◆ **TASK ITEM**
Your answer should hold only the lines from the one with "Click the search magnifier in name field" through the end of the records, repeated exactly and minus any pictures.

════════

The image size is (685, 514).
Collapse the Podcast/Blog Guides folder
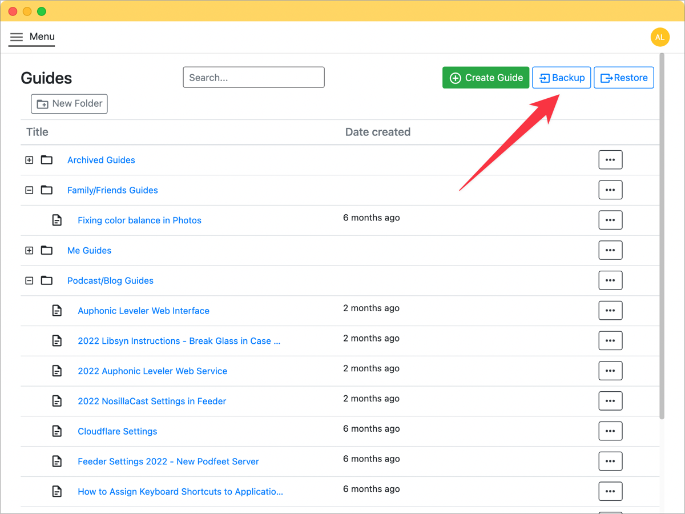(x=29, y=280)
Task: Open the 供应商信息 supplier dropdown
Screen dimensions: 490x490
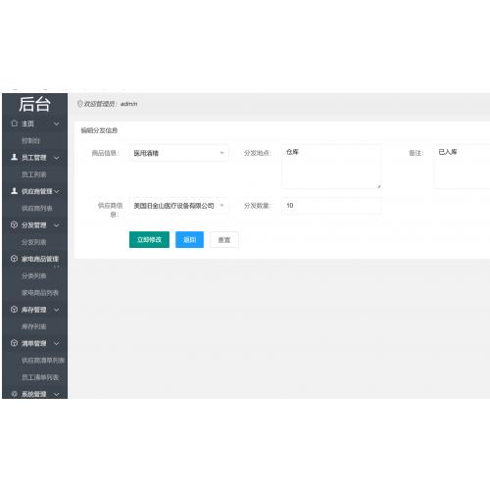Action: tap(178, 206)
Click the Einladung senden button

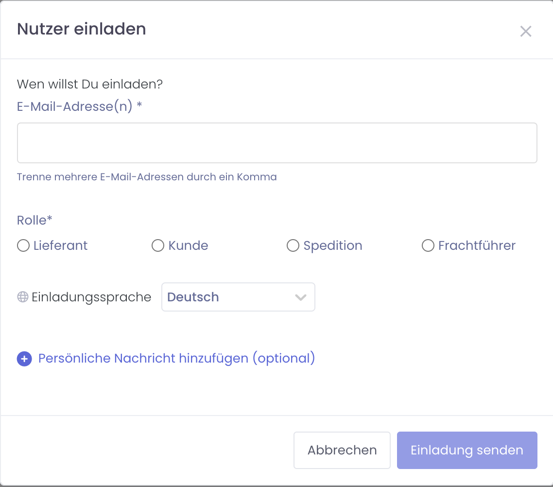point(467,450)
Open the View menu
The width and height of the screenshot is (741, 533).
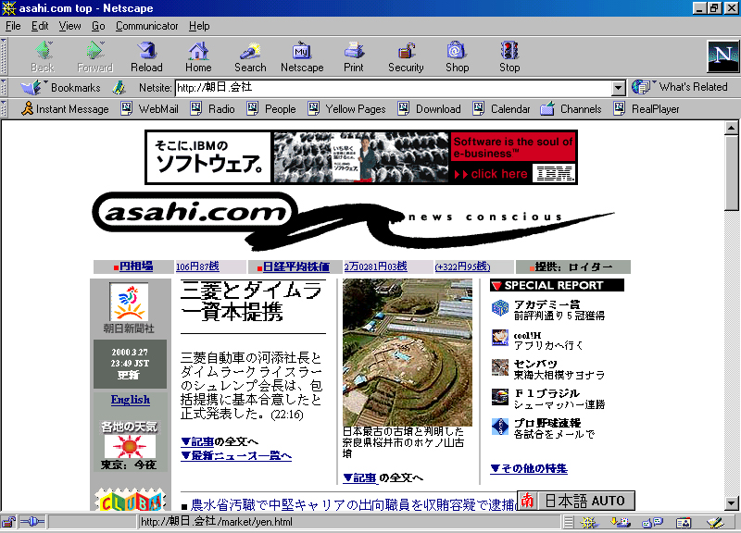tap(70, 26)
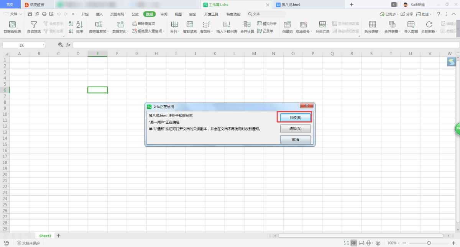The height and width of the screenshot is (247, 460).
Task: Open the Formulas (公式) ribbon tab
Action: coord(135,14)
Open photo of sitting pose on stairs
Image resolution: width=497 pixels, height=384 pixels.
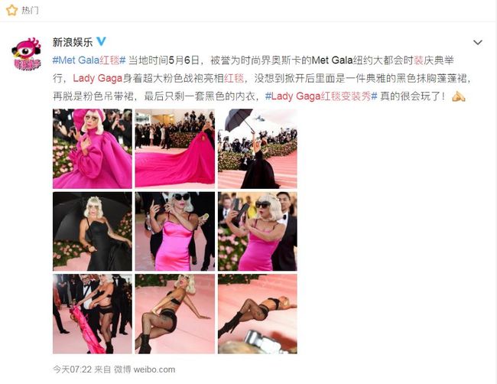175,314
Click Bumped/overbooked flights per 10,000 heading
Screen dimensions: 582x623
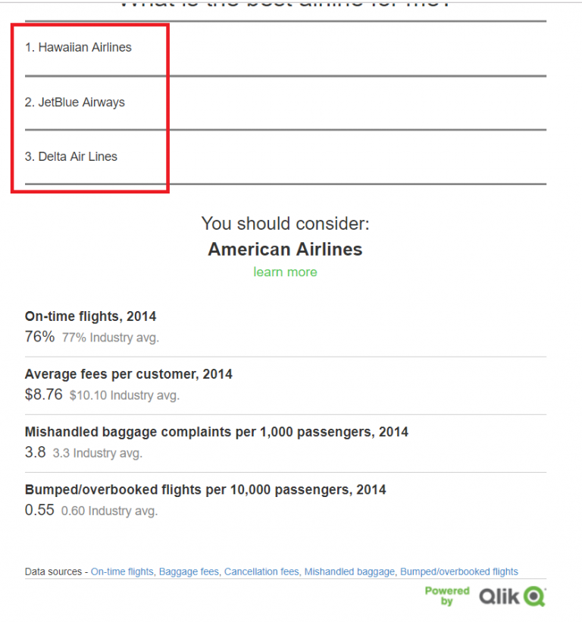click(205, 489)
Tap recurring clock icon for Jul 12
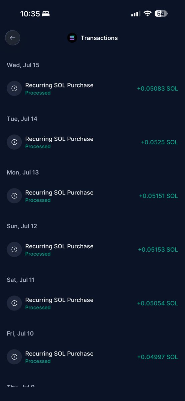The width and height of the screenshot is (185, 401). coord(14,250)
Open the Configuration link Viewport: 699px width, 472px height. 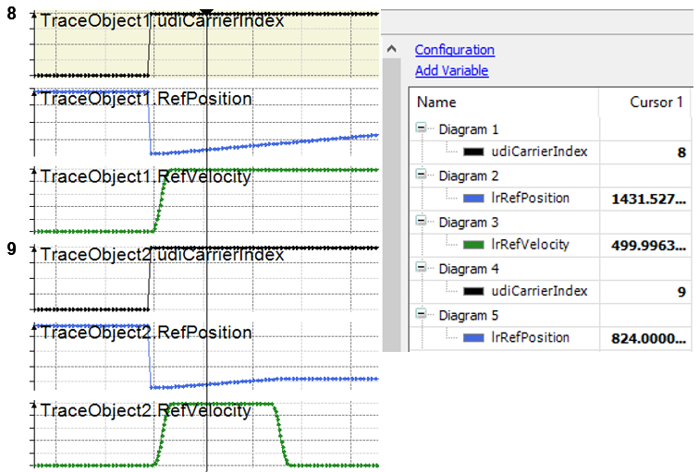(x=454, y=50)
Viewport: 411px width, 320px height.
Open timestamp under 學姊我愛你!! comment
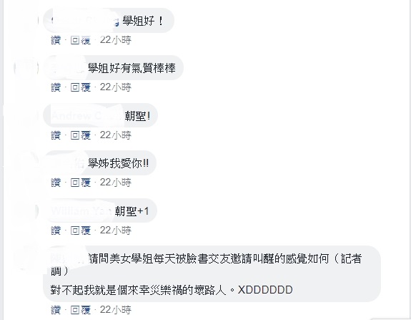116,183
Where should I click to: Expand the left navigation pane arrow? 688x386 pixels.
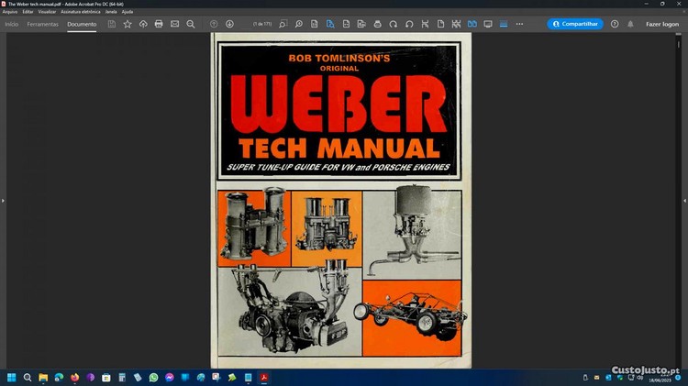click(x=3, y=200)
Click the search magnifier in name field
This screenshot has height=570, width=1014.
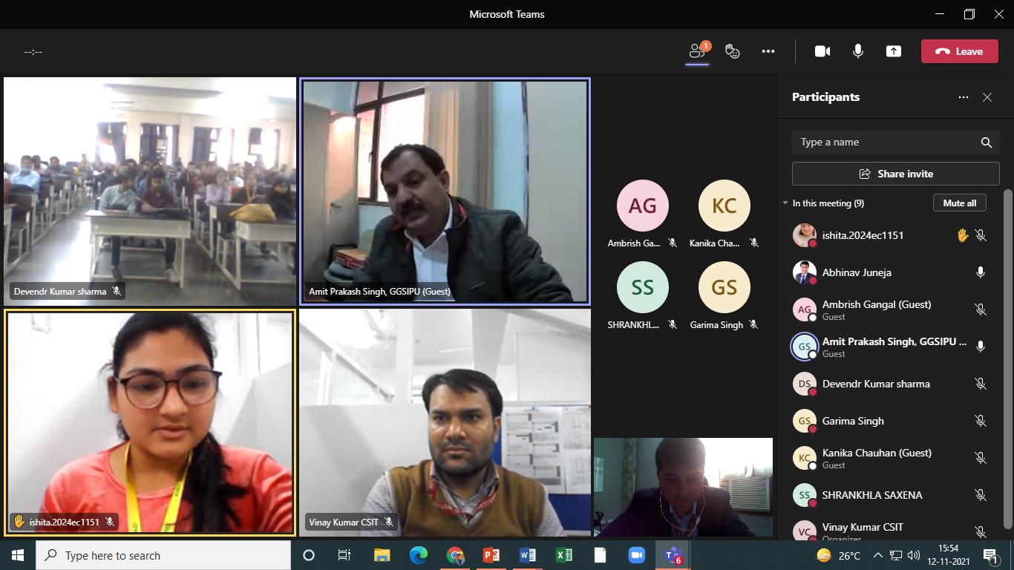(x=986, y=143)
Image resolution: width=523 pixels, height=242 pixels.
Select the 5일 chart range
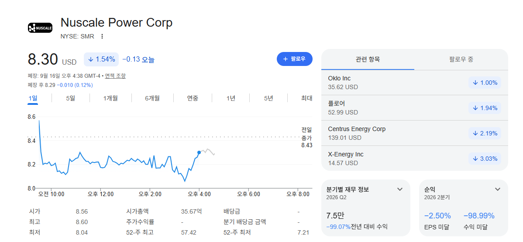click(71, 98)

════════

◆ **WORKED SOLUTION**
Click the search magnifier in name field
This screenshot has height=570, width=1014.
(x=986, y=143)
Image resolution: width=523 pixels, height=242 pixels.
Select the 5일 chart range
click(71, 98)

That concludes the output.